What the exercise asks:
Each line below from the one containing "Best PC Gaming Chair (862, 1808)" through the one containing "[Игры торрент] (414, 20)" should be output exactly as it stands, and no other line should appear.

Raw data:
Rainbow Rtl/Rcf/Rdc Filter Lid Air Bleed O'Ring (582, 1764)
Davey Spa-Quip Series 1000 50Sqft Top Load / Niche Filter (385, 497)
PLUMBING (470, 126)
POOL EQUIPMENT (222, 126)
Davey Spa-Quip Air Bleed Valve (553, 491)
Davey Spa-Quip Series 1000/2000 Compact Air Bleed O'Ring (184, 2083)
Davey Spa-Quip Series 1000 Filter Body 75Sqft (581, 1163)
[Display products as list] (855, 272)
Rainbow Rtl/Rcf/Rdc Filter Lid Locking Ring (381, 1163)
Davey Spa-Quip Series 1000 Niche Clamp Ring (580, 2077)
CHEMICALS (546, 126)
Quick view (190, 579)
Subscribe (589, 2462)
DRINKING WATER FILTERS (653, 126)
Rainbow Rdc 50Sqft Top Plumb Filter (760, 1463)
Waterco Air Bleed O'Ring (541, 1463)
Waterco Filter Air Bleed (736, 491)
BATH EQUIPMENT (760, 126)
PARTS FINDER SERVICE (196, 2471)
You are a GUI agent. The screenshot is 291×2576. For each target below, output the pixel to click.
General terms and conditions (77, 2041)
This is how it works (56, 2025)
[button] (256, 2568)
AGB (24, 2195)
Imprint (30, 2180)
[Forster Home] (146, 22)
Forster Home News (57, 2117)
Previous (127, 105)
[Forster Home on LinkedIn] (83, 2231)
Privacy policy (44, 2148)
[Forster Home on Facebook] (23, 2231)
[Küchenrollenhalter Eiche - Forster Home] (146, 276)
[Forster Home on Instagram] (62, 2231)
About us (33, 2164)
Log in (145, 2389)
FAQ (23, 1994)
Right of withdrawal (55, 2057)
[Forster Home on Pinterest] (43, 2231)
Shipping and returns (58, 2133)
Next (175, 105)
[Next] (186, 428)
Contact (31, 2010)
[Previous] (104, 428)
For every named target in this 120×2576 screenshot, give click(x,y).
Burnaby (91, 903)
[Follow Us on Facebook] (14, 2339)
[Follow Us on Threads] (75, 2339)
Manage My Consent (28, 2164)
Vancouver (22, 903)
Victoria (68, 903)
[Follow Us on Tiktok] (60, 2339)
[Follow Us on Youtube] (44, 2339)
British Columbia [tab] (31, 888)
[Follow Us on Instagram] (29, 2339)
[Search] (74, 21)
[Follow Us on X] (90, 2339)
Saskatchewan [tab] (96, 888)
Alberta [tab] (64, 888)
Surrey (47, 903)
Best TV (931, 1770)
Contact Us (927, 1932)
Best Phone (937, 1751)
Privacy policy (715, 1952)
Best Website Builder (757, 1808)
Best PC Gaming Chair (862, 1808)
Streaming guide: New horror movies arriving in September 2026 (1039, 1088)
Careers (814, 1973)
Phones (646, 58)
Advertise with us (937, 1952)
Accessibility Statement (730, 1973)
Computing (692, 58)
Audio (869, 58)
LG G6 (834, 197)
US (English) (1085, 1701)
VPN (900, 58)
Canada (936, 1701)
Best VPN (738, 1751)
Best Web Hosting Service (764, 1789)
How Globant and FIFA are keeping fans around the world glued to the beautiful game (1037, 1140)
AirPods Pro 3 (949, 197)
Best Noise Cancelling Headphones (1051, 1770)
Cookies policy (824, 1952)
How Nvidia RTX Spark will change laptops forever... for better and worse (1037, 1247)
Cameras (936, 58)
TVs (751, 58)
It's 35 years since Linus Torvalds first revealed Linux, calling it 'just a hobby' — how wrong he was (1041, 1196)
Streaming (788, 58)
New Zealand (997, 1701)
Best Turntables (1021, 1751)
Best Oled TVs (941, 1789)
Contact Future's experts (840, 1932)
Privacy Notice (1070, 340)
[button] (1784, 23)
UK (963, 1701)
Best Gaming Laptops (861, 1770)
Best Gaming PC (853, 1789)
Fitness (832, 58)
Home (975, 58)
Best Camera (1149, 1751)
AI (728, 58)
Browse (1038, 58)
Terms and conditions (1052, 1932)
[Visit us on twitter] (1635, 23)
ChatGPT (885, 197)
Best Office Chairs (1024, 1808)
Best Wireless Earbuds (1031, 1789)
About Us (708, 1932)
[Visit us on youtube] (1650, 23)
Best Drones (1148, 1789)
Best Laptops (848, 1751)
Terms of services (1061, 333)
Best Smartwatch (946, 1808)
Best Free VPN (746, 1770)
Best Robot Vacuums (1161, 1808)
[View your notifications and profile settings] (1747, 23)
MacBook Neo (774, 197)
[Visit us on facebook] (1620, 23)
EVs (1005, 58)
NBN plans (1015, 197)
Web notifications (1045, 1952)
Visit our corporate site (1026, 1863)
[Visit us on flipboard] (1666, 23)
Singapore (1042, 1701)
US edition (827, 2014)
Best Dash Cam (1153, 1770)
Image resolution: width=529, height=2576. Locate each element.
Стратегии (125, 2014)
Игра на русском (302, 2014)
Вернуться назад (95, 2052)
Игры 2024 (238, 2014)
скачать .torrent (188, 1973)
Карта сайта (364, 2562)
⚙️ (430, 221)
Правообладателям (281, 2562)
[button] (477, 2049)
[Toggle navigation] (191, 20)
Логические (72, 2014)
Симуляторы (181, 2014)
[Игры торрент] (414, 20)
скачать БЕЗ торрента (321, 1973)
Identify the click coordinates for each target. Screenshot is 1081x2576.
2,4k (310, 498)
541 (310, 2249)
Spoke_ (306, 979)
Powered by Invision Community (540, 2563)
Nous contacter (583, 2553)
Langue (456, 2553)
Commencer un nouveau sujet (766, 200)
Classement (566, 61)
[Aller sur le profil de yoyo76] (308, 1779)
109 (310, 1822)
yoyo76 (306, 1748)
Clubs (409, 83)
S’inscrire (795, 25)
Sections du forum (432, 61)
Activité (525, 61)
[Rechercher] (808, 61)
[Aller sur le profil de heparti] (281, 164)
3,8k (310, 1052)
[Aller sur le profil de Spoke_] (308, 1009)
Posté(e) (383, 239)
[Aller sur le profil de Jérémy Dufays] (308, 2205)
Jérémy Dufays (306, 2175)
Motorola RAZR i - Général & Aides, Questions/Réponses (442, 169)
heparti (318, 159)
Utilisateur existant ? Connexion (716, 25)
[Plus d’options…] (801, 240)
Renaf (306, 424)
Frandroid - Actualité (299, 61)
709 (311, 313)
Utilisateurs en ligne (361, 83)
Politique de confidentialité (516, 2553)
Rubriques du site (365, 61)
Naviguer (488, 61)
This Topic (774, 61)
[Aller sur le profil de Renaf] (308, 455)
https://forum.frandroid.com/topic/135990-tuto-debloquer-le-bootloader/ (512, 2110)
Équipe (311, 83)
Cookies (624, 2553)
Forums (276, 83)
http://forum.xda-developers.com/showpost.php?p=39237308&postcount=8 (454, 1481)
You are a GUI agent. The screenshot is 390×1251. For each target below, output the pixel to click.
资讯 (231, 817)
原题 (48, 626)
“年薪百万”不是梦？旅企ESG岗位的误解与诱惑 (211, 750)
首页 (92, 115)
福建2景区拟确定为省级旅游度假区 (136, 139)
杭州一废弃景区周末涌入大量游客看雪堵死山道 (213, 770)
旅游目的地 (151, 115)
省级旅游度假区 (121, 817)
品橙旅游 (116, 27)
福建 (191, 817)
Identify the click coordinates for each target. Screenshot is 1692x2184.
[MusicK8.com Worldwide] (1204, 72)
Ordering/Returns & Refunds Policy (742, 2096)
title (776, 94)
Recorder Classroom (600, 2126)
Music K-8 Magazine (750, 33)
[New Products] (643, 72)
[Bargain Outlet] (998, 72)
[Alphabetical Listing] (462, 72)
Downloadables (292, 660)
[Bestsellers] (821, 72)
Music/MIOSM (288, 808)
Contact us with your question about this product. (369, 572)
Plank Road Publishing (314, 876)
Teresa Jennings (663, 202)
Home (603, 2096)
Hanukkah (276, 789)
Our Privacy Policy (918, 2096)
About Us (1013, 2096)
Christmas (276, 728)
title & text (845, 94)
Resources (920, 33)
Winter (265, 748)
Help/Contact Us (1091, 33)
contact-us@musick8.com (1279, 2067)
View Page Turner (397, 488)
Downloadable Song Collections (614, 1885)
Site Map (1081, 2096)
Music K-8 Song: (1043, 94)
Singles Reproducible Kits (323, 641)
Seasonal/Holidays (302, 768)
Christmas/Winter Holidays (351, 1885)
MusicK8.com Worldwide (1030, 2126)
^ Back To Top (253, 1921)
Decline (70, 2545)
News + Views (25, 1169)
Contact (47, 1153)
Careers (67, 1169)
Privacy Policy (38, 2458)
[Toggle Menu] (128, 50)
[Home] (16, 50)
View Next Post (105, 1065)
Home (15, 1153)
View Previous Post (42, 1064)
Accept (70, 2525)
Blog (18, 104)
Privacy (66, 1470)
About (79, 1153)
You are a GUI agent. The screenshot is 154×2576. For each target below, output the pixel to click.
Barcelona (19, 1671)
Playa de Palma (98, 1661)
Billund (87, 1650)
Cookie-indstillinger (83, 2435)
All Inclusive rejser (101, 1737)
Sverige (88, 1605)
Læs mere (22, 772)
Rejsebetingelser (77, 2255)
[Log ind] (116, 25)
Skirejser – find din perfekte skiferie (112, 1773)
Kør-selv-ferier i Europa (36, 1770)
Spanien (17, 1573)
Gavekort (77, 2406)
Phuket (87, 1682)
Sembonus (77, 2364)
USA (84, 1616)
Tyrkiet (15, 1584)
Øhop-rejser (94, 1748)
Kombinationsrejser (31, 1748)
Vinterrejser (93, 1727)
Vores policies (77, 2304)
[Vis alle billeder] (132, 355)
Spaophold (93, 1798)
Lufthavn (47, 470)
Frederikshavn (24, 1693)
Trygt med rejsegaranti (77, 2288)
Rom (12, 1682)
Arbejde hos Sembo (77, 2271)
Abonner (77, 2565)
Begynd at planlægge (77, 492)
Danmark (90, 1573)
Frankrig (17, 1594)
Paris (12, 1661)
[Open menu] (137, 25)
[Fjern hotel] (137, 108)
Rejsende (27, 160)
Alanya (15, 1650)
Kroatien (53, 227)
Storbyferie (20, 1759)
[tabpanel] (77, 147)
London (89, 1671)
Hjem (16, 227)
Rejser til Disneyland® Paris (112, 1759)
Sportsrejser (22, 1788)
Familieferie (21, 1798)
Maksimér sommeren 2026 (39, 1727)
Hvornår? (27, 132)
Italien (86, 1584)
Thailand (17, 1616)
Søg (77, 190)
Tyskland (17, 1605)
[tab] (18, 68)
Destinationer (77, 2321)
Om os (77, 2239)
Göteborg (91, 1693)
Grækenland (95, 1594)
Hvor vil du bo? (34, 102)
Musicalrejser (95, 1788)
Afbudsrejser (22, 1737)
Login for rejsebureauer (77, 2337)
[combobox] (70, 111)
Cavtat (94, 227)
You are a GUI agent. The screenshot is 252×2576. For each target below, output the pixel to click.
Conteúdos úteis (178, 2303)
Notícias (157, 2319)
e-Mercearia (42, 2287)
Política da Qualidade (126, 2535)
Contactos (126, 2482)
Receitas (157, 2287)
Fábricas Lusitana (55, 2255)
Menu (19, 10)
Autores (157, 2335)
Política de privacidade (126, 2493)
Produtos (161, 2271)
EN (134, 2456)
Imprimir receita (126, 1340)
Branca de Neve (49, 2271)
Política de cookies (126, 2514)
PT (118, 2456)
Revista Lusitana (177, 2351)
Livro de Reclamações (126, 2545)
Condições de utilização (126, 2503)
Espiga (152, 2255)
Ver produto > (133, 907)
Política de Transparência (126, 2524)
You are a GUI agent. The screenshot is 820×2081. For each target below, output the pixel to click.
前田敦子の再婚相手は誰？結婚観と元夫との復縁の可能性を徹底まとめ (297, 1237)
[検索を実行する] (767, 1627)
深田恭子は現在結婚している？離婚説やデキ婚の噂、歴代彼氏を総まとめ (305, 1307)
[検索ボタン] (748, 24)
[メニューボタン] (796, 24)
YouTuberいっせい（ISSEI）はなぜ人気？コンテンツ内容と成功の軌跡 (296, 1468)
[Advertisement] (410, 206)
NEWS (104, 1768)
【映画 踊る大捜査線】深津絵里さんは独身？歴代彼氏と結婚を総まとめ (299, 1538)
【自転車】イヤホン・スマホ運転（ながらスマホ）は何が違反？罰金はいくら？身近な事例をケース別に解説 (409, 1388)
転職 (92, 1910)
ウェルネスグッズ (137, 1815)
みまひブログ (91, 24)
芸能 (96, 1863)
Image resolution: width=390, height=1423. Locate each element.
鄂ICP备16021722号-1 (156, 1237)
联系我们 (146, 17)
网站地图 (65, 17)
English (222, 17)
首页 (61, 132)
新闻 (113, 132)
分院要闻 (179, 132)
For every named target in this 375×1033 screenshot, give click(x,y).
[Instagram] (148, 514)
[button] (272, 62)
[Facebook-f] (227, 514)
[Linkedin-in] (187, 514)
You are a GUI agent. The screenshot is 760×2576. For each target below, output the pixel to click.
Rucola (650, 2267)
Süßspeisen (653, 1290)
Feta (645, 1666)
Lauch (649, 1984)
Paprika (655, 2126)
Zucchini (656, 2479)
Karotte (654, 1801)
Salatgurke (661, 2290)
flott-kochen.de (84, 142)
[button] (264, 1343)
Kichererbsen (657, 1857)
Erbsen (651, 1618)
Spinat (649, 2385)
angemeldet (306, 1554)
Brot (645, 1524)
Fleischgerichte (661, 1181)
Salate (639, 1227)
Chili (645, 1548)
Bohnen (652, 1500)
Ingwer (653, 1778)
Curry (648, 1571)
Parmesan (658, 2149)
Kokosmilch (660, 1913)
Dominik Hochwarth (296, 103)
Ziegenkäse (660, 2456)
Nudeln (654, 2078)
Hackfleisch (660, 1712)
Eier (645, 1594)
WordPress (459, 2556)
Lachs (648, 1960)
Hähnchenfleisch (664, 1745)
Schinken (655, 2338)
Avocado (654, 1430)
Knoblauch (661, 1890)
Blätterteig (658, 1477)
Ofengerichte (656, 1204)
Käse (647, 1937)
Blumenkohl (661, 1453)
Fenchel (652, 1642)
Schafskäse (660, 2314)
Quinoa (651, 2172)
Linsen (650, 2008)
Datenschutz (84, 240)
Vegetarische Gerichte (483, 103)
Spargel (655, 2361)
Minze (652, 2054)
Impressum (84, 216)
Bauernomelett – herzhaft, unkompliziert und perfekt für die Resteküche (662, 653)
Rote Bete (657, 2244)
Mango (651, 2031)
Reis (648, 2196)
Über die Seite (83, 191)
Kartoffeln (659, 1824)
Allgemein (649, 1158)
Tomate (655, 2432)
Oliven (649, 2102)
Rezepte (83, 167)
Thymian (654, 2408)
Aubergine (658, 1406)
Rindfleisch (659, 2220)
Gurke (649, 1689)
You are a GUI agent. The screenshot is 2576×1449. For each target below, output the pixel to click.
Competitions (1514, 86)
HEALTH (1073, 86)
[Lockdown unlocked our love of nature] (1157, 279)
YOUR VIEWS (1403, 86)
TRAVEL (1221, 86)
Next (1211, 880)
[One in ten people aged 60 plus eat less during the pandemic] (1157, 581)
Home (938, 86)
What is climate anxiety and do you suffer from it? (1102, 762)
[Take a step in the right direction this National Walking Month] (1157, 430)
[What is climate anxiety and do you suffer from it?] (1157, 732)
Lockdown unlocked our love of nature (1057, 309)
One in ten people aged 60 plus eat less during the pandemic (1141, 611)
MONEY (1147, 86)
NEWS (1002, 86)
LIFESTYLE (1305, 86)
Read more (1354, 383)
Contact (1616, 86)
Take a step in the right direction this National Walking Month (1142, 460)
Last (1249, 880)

Answer area:
Best PC Gaming Chair (862, 1808)
Streaming guide: New horror movies arriving in September 2026 (1039, 1088)
Careers (814, 1973)
Phones (646, 58)
Advertise with us (937, 1952)
Accessibility Statement (730, 1973)
Computing (692, 58)
Audio (869, 58)
LG G6 (834, 197)
US (English) (1085, 1701)
VPN (900, 58)
Canada (936, 1701)
Best VPN (738, 1751)
Best Web Hosting Service (764, 1789)
How Globant and FIFA are keeping fans around the world glued to the beautiful game (1037, 1140)
AirPods Pro 3 (949, 197)
Best Noise Cancelling Headphones (1051, 1770)
Cookies policy (824, 1952)
How Nvidia RTX Spark will change laptops forever... for better and worse (1037, 1247)
Cameras (936, 58)
TVs (751, 58)
It's 35 years since Linus Torvalds first revealed Linux, calling it 'just a hobby' — how wrong he was (1041, 1196)
Streaming (788, 58)
New Zealand (997, 1701)
Best Turntables (1021, 1751)
Best Oled TVs (941, 1789)
Contact Future's experts (840, 1932)
Privacy Notice (1070, 340)
[button] (1784, 23)
UK (963, 1701)
Best Gaming Laptops (861, 1770)
Best Gaming PC (853, 1789)
Fitness (832, 58)
Home (975, 58)
Best Camera (1149, 1751)
AI (728, 58)
Browse (1038, 58)
Terms and conditions (1052, 1932)
[Visit us on twitter] (1635, 23)
ChatGPT (885, 197)
Best Office Chairs (1024, 1808)
Best Wireless Earbuds (1031, 1789)
About Us (708, 1932)
[Visit us on youtube] (1650, 23)
Best Drones (1148, 1789)
Best Laptops (848, 1751)
Terms of services (1061, 333)
Best Smartwatch (946, 1808)
Best Free VPN (746, 1770)
Best Robot Vacuums (1161, 1808)
[View your notifications and profile settings] (1747, 23)
MacBook Neo (774, 197)
[Visit us on facebook] (1620, 23)
EVs (1005, 58)
NBN plans (1015, 197)
Web notifications (1045, 1952)
Visit our corporate site (1026, 1863)
[Visit us on flipboard] (1666, 23)
Singapore (1042, 1701)
US edition (827, 2014)
Best Dash Cam (1153, 1770)
Image resolution: width=529, height=2576. Locate each element.
Стратегии (125, 2014)
Игра на русском (302, 2014)
Вернуться назад (95, 2052)
Игры 2024 (238, 2014)
скачать .torrent (188, 1973)
Карта сайта (364, 2562)
⚙️ (430, 221)
Правообладателям (281, 2562)
[button] (477, 2049)
[Toggle navigation] (191, 20)
Логические (72, 2014)
Симуляторы (181, 2014)
[Игры торрент] (414, 20)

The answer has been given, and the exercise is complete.